--- Supplied text Enclosed Below ---

These findings can only be explained by common ancestry, mutation and selection over millions of years. There is no other explanation for the correlation of Ka/Ks ratio with regions in the genome that have function.
Further evidence for common ancestry comes SNPs (Single Nucleotide Polymorphisms) – differences in genomes that exist in different humans where the variation is a single base pair substitution and the alleles co-exist in the population. The researchers compared human alleles with mouse and found that the mouse gene is identical to the major (most common) human allele in 67% of cases (similar to the 70% amino acids which are identical between mouse and man proteins).
Gene families are groups of related genes which have similar functionality and which have arisen by duplication of a single ancestral gene. The number of genes in the same families is different between mouse and human for some families these indicate families where developments have occurred which are specific to each lineage.
One important example is the genes associated with smelling. The different number of olfactory genes reflects the lineage-specific capability and importance of smell in the two lineages. About 20% of mouse olfactory receptor homologues are pseudogenes indicating that olfactory genes can be created by duplication and can also be silenced (and possibly revived by further mutations).
25 mouse-specific gene clusters were identified where multiple duplications had occurred to the ancestral gene (as the cluster was represented by only one or two copies in man). These gene clusters could be categorised broadly in two groups.

--- End of Enclosed Supplied text ---
--- Supplied entries Enclosed Below ---

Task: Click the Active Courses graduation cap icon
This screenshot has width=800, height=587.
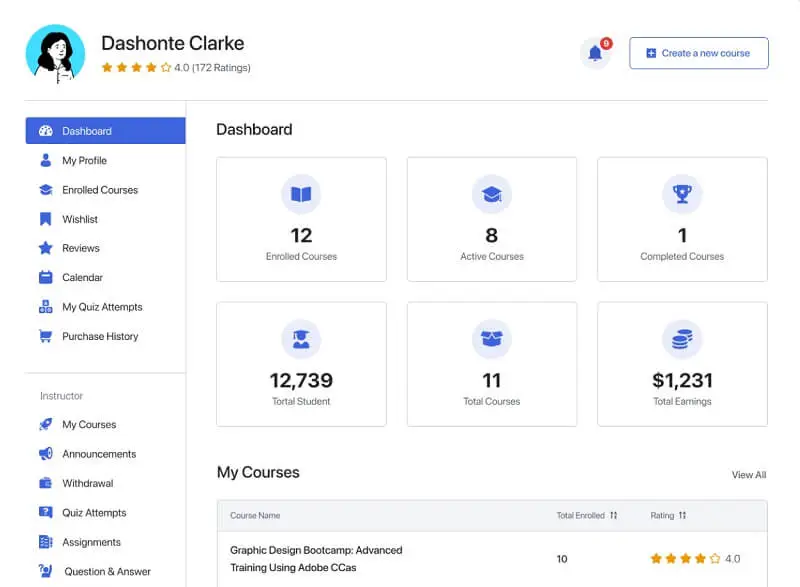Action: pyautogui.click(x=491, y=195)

--- End of Enclosed Supplied entries ---
--- Supplied entries Enclosed Below ---

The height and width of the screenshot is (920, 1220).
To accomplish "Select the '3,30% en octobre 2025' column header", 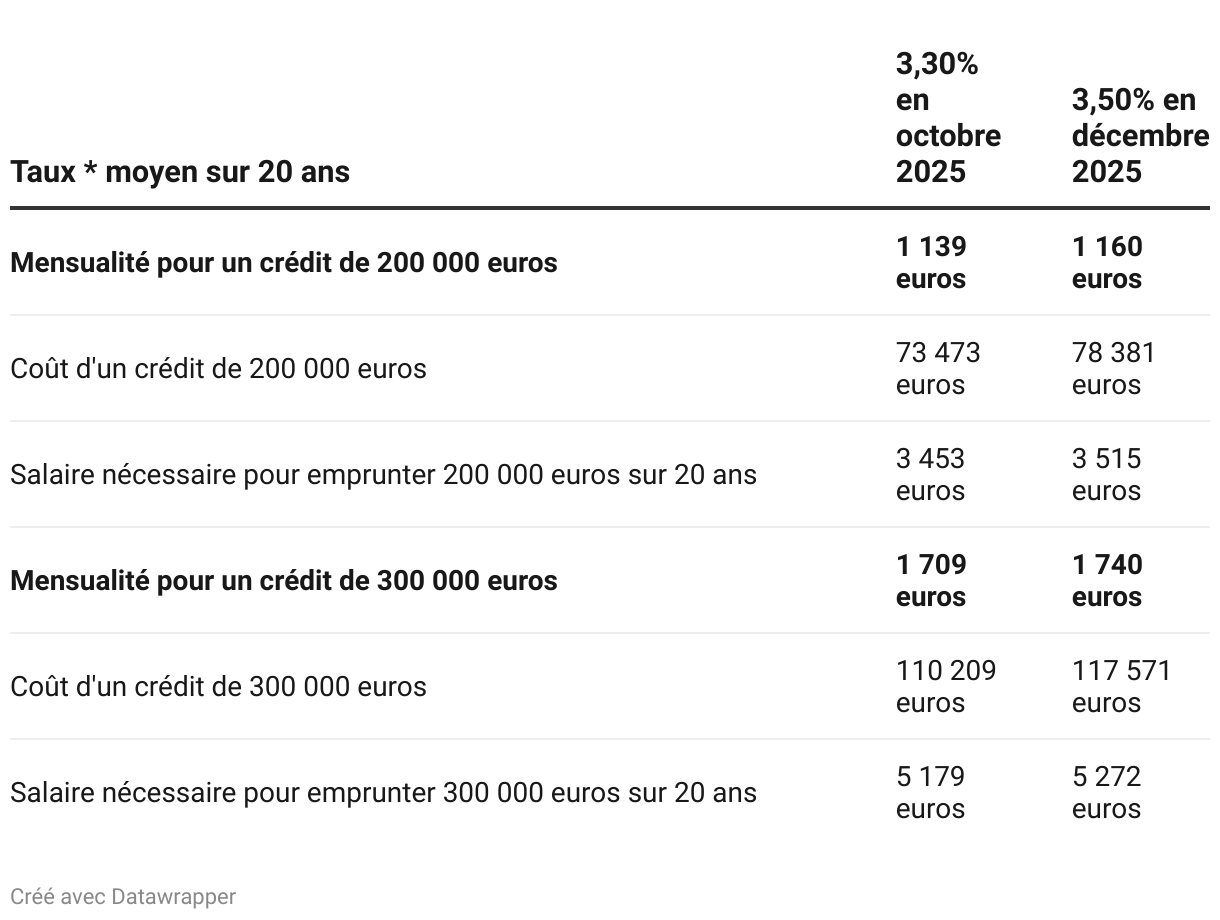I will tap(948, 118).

--- End of Enclosed Supplied entries ---

» Tasks
1. Transcribe the genome passage starting with "Further evidence for" and going on through "to each lineage.".
2. According to the genome passage, in what percentage of cases is the mouse gene identical to the major human allele?
Rely only on the mouse and human genome passage, not the listing.

» Results of the exercise
1.
Further evidence for common ancestry comes SNPs (Single Nucleotide Polymorphisms) – differences in genomes that exist in different humans where the variation is a single base pair substitution and the alleles co-exist in the population. The researchers compared human alleles with mouse and found that the mouse gene is identical to the major (most common) human allele in 67% of cases (similar to the 70% amino acids which are identical between mouse and man proteins).
Gene families are groups of related genes which have similar functionality and which have arisen by duplication of a single ancestral gene. The number of genes in the same families is different between mouse and human for some families these indicate families where developments have occurred which are specific to each lineage.

2. 67%